Fast forward a nuestro presente distópico. Hay un nuevo virus letal dando vueltas, venimos de años de encierro forzoso, las derechas retrógradas ganan terreno en el mundo, y una de las empresas de tecnología más grandes del mundo intenta vender su nuevo metaverso. Y las noticias al respecto no dejan de sentirse familiares: niñxs que acceden a contenidos sexuales o  recitales de artistas de primer nivel con asistencia paupérrima. También tenemos los primeros casos de abuso sexual virtual… algo que podría haberse previsto si se recordaran los casos de griefing que eran comunes en SL.

Un fuerte énfasis de Meta parecería ser el uso empresarial. En una era de teletrabajo, un metaverso sería una manera de emular una interacción en el mundo real. Lo que sería muy válido sino fuera porque con formas muchísimo menos invasivas de comunicarnos ya tenemos un remate universal: “esta llamada pudo haber sido un mail”. También tenemos compañías ofreciendo experiencias de compras virtuales que podrían resolverse de manera más eficiente con un menú de texto en una app móvil.

¿Y si estas ideas ya fracasaron hace no demasiado, por qué visionarios de la talla de Mark Zuckerberg insisten en ellas? La excusa sería el acceso a tecnología de realidad virtual, como el Oculus de Meta. Second Life usaba una interfaz de escritorio, y en teoría la interacción a través de un headset VR podría hacer la diferencia en inmersión. Pero sigo sin comprar porque no sólo tengo edad suficiente como para recordar Second Life: también recuerdo el humo de la realidad virtual de los 90s, y los fracasos de los arcades Virtuality, la consola Virtual Boy de Nintendo, y periféricos caros para PC como el casco VFX 1. 

Un fuerte énfasis de Meta parecería ser el uso empresarial. En una era de teletrabajo, un metaverso sería una manera de emular una interacción en el mundo real. Lo que sería muy válido sino fuera porque con formas muchísimo menos invasivas de comunicarnos ya tenemos un remate universal: “esta llamada pudo haber sido un mail”

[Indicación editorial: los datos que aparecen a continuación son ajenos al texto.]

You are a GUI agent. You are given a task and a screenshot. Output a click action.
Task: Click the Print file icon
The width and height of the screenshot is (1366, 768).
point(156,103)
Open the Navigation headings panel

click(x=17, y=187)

Por supuesto, los espacios de interacción virtuales tienen usos potencialmente válidos. A mi me sirvieron para explorar una faceta que no podía expresar por otro lado. Pero al mismo tiempo, cuando una empresa invierte miles de millones crear hype para un producto que nadie pidió y hasta resiste activamente, me permito dudar de sus chances de éxito.

Salvo, claro, que quieran crear un simulador de sexo. Si fue la killer app del VHS, el video on demand, el streaming en vivo y del primer metaverso, no puede fallar. Escuchame Mark: Meta Kinky Dungeon. Es por ahí.